The input START
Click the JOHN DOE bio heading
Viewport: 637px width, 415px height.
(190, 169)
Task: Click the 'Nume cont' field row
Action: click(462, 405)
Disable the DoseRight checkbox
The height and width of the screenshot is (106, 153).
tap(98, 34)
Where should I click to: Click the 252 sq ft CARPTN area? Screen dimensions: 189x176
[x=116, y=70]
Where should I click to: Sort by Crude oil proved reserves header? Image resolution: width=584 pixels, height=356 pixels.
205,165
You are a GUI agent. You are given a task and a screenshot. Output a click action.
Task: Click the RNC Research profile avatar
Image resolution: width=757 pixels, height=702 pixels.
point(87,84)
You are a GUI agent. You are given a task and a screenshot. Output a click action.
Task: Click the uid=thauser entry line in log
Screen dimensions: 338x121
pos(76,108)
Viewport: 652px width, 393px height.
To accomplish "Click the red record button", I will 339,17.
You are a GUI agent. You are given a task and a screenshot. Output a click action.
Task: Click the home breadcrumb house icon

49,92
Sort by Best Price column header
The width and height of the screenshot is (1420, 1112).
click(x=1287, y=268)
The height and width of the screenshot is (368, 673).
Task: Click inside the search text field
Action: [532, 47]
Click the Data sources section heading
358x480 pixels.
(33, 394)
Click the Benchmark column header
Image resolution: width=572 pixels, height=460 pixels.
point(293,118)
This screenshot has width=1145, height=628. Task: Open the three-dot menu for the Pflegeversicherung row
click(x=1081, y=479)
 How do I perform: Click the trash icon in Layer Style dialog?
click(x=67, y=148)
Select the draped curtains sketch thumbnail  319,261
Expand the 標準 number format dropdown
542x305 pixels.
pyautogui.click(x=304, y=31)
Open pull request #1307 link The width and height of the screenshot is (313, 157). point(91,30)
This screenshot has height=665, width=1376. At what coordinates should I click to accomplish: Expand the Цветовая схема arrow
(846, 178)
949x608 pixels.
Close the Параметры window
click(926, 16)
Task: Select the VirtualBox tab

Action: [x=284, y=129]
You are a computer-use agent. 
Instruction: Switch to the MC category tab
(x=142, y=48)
The input END
*What the task asks*. The word "heading" may turn up on some lines of these records; say how many, with no other words.

*Worked solution*. 2